→ **Exercise**
Rewrite the lines below, changing every "computer-use agent" to "desktop assistant" and leaving everything else the same.

→ **Supplied records**
(begin)

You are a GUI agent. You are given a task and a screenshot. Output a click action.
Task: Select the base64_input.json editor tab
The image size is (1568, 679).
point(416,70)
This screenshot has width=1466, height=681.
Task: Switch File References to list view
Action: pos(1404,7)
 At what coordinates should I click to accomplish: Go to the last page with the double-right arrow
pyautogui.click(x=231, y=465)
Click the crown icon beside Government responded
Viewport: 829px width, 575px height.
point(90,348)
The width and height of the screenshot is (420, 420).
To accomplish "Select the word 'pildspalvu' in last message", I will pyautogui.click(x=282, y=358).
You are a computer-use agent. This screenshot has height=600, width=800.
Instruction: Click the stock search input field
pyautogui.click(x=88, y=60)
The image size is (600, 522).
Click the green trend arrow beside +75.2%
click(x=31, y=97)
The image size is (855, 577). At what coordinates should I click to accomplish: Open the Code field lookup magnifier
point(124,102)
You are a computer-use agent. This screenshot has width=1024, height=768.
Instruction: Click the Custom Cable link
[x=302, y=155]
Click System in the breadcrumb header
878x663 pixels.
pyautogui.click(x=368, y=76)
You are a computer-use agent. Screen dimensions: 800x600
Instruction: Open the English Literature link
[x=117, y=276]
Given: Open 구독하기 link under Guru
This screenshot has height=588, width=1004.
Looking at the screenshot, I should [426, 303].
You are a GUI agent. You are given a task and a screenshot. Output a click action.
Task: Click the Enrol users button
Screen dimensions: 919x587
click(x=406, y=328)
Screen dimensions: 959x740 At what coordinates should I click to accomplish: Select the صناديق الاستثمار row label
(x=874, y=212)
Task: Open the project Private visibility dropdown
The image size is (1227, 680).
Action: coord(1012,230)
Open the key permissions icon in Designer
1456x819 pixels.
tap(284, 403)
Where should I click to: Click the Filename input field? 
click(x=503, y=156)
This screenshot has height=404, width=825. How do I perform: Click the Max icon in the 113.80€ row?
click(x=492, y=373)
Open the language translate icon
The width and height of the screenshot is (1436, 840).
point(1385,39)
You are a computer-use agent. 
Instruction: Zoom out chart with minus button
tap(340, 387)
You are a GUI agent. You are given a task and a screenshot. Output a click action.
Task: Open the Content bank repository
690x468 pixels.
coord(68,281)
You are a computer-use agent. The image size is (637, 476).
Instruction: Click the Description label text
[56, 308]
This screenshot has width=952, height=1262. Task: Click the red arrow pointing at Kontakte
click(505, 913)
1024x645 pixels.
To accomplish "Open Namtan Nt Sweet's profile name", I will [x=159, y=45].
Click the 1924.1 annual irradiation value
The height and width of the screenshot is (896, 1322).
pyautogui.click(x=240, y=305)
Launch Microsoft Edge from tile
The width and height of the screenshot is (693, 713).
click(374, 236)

(end)

→ **Correct result**
You are a GUI agent. You are given a task and a screenshot. Output a click action.
Task: Select the base64_input.json editor tab
The image size is (1568, 679).
point(416,70)
This screenshot has width=1466, height=681.
Task: Switch File References to list view
Action: pos(1404,7)
 At what coordinates should I click to accomplish: Go to the last page with the double-right arrow
pyautogui.click(x=231, y=465)
Click the crown icon beside Government responded
Viewport: 829px width, 575px height.
point(90,348)
The width and height of the screenshot is (420, 420).
To accomplish "Select the word 'pildspalvu' in last message", I will pyautogui.click(x=282, y=358).
You are a desktop assistant. This screenshot has height=600, width=800.
Instruction: Click the stock search input field
pyautogui.click(x=88, y=60)
The image size is (600, 522).
Click the green trend arrow beside +75.2%
click(x=31, y=97)
The image size is (855, 577). At what coordinates should I click to accomplish: Open the Code field lookup magnifier
point(124,102)
You are a desktop assistant. This screenshot has width=1024, height=768.
Instruction: Click the Custom Cable link
[x=302, y=155]
Click System in the breadcrumb header
878x663 pixels.
pyautogui.click(x=368, y=76)
You are a desktop assistant. Screen dimensions: 800x600
Instruction: Open the English Literature link
[x=117, y=276]
Given: Open 구독하기 link under Guru
This screenshot has height=588, width=1004.
Looking at the screenshot, I should [426, 303].
You are a GUI agent. You are given a task and a screenshot. Output a click action.
Task: Click the Enrol users button
Screen dimensions: 919x587
click(x=406, y=328)
Screen dimensions: 959x740 At what coordinates should I click to accomplish: Select the صناديق الاستثمار row label
(x=874, y=212)
Task: Open the project Private visibility dropdown
The image size is (1227, 680).
Action: coord(1012,230)
Open the key permissions icon in Designer
1456x819 pixels.
tap(284, 403)
Where should I click to: Click the Filename input field? 
click(x=503, y=156)
This screenshot has height=404, width=825. How do I perform: Click the Max icon in the 113.80€ row?
click(x=492, y=373)
Open the language translate icon
The width and height of the screenshot is (1436, 840).
point(1385,39)
You are a desktop assistant. 
Instruction: Zoom out chart with minus button
tap(340, 387)
You are a GUI agent. You are given a task and a screenshot. Output a click action.
Task: Open the Content bank repository
690x468 pixels.
coord(68,281)
You are a desktop assistant. The image size is (637, 476).
Instruction: Click the Description label text
[56, 308]
This screenshot has width=952, height=1262. Task: Click the red arrow pointing at Kontakte
click(505, 913)
1024x645 pixels.
To accomplish "Open Namtan Nt Sweet's profile name", I will [x=159, y=45].
Click the 1924.1 annual irradiation value
The height and width of the screenshot is (896, 1322).
pyautogui.click(x=240, y=305)
Launch Microsoft Edge from tile
The width and height of the screenshot is (693, 713).
click(374, 236)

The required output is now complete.